Output as a JSON list of strings the lines from the one containing "This screenshot has height=591, width=780." through the one containing "Action: click(50, 136)", both included, with one string per line and blank lines omitted. Leave the pictures out of the answer.

| Entries |
-- start --

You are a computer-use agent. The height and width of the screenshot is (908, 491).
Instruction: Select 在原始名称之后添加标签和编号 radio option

-- end --
-- start --

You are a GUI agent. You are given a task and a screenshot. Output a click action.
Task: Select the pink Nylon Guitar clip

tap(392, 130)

-- end --
-- start --

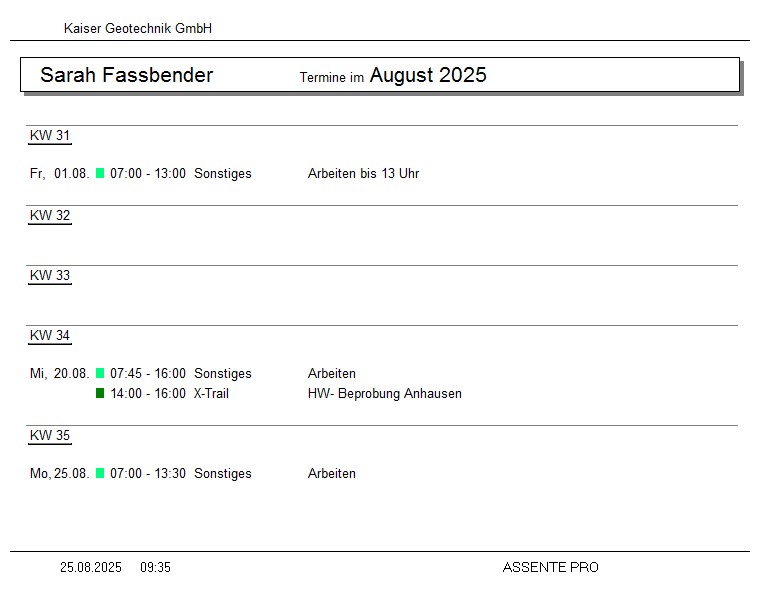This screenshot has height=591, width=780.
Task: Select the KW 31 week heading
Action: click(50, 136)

-- end --

| Reply |
[
  "This screenshot has height=591, width=780.",
  "Task: Select the KW 31 week heading",
  "Action: click(50, 136)"
]